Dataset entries
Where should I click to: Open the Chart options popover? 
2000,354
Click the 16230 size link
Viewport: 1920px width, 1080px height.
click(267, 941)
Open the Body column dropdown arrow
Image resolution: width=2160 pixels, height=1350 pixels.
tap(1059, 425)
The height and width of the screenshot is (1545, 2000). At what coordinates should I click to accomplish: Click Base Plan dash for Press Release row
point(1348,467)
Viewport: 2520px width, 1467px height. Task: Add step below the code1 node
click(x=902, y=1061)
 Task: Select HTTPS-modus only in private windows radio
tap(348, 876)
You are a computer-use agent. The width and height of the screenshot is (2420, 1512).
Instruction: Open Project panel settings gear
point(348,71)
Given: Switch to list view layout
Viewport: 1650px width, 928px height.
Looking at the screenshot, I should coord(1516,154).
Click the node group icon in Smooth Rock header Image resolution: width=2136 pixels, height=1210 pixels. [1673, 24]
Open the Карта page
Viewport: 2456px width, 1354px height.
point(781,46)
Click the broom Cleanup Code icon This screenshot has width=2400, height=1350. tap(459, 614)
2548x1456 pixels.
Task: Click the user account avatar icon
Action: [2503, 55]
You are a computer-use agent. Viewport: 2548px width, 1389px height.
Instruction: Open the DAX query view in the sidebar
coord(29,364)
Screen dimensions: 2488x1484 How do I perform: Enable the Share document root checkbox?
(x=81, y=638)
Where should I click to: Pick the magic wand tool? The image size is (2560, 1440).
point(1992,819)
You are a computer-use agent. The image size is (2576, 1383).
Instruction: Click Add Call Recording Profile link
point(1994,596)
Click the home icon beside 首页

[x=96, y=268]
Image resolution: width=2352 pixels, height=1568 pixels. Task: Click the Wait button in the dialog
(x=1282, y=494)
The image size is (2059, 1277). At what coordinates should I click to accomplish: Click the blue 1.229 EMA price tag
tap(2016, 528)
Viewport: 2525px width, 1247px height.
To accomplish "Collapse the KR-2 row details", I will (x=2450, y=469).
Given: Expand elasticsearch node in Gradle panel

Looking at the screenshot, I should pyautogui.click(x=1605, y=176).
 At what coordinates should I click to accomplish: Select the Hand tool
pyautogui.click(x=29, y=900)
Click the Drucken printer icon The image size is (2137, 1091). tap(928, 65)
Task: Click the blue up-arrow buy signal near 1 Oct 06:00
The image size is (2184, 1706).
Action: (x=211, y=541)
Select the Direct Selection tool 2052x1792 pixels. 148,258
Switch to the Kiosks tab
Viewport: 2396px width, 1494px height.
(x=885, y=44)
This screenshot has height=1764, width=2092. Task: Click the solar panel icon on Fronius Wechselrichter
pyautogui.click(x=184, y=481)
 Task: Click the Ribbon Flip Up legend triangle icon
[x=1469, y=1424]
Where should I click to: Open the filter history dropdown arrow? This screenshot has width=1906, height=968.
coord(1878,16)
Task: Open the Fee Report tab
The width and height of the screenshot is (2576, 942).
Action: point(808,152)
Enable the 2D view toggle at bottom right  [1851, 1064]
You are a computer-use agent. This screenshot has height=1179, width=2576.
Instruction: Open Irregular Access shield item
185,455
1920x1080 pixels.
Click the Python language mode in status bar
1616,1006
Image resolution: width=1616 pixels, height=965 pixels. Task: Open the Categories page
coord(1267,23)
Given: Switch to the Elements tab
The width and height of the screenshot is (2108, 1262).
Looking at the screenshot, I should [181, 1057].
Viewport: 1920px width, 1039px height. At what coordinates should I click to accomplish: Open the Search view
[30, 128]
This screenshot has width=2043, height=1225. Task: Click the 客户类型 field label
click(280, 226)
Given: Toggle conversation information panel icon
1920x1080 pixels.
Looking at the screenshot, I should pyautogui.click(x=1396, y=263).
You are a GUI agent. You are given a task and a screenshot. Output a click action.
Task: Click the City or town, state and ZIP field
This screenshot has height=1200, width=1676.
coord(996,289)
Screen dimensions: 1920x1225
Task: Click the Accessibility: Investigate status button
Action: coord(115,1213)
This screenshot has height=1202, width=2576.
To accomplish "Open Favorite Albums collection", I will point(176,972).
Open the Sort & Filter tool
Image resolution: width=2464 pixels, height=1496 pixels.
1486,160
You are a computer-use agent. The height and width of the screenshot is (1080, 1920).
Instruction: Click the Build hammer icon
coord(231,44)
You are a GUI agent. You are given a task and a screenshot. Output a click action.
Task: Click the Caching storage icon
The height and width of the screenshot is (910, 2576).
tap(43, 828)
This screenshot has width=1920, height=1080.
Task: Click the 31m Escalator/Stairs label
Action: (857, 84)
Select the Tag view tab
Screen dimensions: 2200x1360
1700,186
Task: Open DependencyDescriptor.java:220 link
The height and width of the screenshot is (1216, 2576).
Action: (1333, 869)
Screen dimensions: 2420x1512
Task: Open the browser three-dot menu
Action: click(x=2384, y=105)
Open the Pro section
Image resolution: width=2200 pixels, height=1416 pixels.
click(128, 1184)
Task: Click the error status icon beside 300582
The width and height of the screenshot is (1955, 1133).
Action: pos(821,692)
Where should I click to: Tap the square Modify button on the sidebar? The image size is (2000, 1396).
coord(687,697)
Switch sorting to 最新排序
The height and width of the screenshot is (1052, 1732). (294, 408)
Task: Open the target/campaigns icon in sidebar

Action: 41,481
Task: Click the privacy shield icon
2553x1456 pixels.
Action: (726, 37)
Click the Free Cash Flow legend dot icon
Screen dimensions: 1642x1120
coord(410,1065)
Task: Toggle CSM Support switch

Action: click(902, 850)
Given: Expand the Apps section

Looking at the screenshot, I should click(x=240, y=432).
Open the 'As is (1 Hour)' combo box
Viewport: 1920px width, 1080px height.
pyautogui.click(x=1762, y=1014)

* _EXERCISE GOAL_: What lines in the data include the string "computer"? Copy each one.

* _RESULT OF THIS EXERCISE_:
You are a computer-use agent. The width and height of the screenshot is (2420, 1512).
You are a computer-use agent. Viewport: 2548px width, 1389px height.
You are a computer-use agent. The image size is (2576, 1383).
You are a computer-use agent. This screenshot has height=1179, width=2576.
You are a computer-use agent. The height and width of the screenshot is (1080, 1920).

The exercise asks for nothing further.